* YOUR INSTRUCTIONS:
The line with "Given: Open a new browser tab" and each line following it, up to the final line of the data, should be set down exactly; pictures stay out.
━━ SUPPLIED RECORDS
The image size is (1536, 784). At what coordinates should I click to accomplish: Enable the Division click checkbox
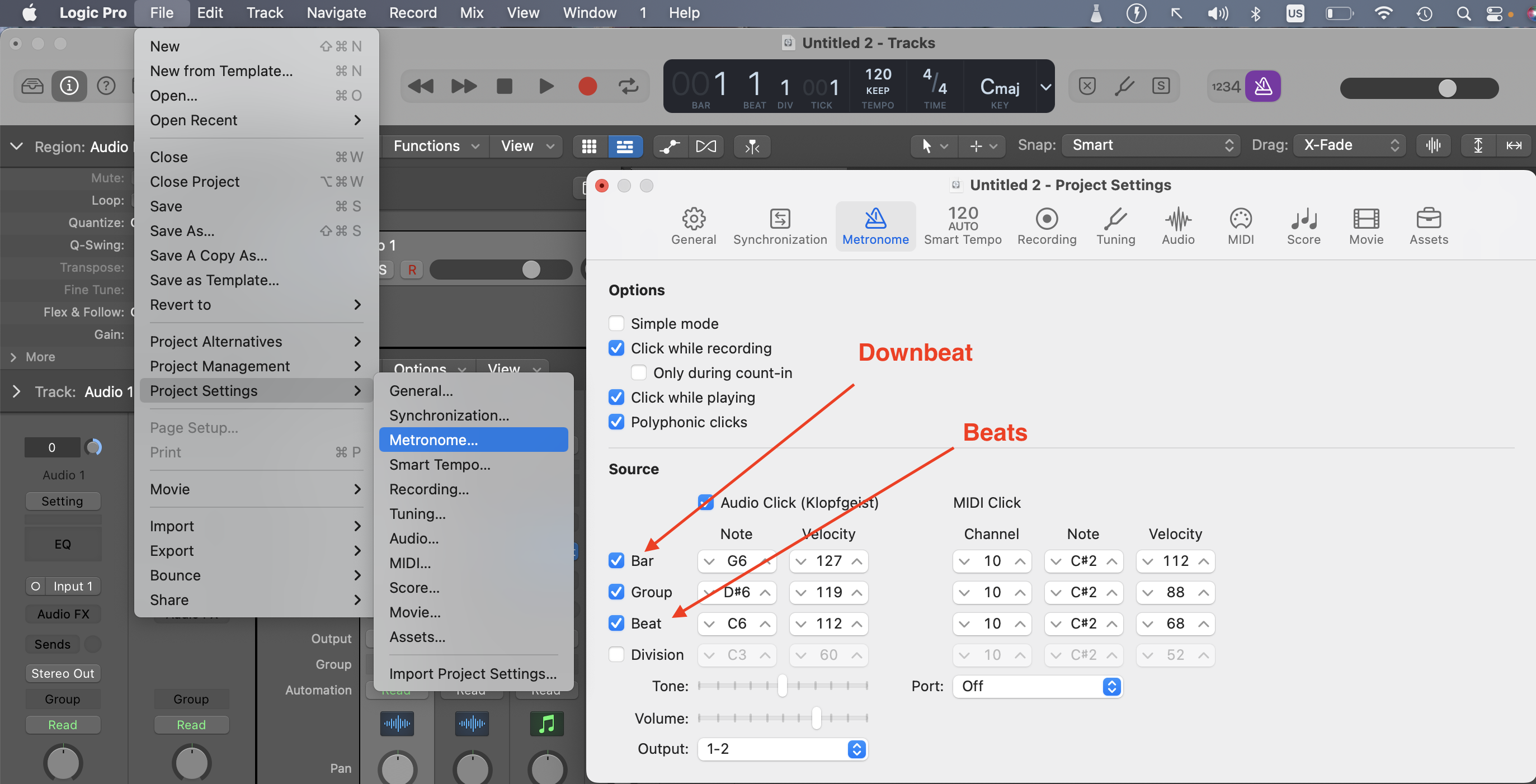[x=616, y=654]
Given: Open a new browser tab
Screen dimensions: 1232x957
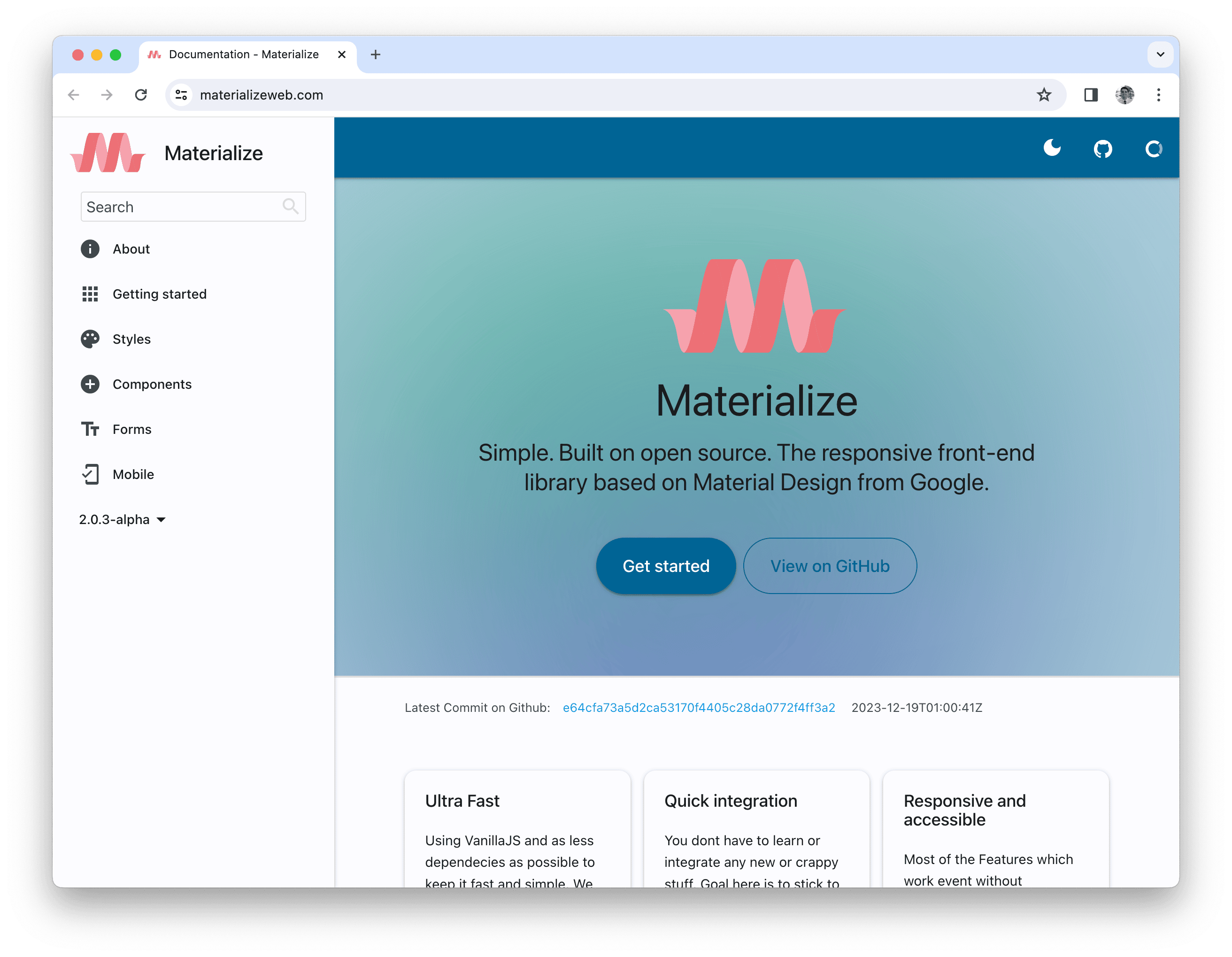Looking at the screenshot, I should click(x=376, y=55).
━━━━
* EXERCISE RESULT:
Given: Open a new browser tab
Screen dimensions: 1232x957
Looking at the screenshot, I should click(x=376, y=55).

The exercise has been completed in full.